De rechter heeft meegedeeld het verzoek tot verschoning aan te merken als een verzoek tot wraking, en daarin niet te berusten.
Het verzoek is behandeld ter openbare zitting op 12 oktober 2011, waar de wrakingskamer verzoeker heeft gehoord. Verzoeker heeft een pleitnota overgelegd.
De rechter is met bericht van verhindering niet ter zitting verschenen.
Van de behandeling ter zitting is afzonderlijk proces-verbaal opgemaakt.
De uitspraak is bepaald op een nader aan verzoeker en de rechter mee te delen tijdstip.
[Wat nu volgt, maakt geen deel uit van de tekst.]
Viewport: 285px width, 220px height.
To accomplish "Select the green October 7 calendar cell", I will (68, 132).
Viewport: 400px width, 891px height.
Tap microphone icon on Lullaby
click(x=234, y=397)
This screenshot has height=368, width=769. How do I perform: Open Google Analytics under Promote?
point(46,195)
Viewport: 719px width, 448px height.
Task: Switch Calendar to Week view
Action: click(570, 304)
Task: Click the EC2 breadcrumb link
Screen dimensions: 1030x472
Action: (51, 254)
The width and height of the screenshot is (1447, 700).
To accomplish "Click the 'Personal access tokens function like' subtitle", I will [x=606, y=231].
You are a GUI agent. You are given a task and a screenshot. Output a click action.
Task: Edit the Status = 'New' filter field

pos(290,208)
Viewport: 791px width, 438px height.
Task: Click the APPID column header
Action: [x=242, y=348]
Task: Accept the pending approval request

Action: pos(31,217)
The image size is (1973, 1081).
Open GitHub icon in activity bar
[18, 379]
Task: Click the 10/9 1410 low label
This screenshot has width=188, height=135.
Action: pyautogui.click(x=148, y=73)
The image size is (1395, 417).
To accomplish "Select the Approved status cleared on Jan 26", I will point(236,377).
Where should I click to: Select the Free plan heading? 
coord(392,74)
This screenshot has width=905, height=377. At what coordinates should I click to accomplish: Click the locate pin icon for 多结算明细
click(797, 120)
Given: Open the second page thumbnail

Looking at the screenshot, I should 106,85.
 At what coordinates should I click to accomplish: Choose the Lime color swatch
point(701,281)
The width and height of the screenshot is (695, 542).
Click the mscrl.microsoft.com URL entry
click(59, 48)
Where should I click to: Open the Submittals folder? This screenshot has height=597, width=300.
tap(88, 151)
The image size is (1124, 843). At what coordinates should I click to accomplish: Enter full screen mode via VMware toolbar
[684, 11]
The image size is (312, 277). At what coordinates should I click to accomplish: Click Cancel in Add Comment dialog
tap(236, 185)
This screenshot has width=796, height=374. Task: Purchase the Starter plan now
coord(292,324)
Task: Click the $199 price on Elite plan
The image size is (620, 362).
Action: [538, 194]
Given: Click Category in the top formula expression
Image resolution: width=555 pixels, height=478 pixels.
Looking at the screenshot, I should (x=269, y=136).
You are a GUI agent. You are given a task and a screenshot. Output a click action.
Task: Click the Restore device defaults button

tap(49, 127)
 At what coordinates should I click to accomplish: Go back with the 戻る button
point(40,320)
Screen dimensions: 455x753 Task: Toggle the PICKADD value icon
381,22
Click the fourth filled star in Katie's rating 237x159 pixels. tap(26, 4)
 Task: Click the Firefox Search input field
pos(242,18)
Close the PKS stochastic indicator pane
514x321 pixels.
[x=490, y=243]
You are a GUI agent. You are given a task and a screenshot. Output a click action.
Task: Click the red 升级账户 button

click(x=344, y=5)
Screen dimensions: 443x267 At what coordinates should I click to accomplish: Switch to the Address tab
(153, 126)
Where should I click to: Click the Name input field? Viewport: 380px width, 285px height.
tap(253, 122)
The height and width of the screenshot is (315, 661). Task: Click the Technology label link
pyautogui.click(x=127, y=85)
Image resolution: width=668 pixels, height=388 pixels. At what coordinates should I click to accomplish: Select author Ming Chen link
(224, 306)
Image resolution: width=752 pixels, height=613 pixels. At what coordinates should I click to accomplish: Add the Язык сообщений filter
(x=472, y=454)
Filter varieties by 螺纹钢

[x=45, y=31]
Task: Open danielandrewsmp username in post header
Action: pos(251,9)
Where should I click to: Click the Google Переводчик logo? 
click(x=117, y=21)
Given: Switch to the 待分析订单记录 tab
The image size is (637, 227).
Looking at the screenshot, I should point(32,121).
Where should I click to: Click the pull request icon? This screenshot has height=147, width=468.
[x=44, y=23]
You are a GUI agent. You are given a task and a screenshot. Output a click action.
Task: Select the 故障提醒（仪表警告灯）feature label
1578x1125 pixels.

Van de volgende feiten wordt uitgegaan.
a) Verzoeker is eiser in een procedure bij deze rechtbank, sector bestuursrecht, aanhangig onder nummer [ ]. In deze procedure heeft een behandeling ter zitting plaatsgevonden op 23 augustus 2011. Bij beslissing van 8 september 2011 heeft de rechter op het door verzoeker ingestelde beroep beslist.
b) Op 18 oktober 2011 is de behandeling bepaald van een andere door verzoeker bij de rechtbank aanhangig gemaakte zaak. De behandeling zal plaatsvinden ten overstaan van de rechter.
2. Het verzoek en de gronden daarvan
2.1 Verzoeker stelt dat de rechter in een niet bestaande beroepsprocedure uitspraak heeft gedaan in de voorprocedure van de mondelinge behandeling van de procedure die op 18 oktober 2011 is bepaald. Ter zitting van de wrakingskamer heeft verzoeker aangevoerd dat in deze grond moet worden gelezen dat de rechter niet meer onpartij-dig kan oordelen op het nog op 18 oktober 2011 te behandelen beroep nu zij al heeft geoordeeld over een rechtsgeschil dat identiek is aan dat van 18 oktober 2011.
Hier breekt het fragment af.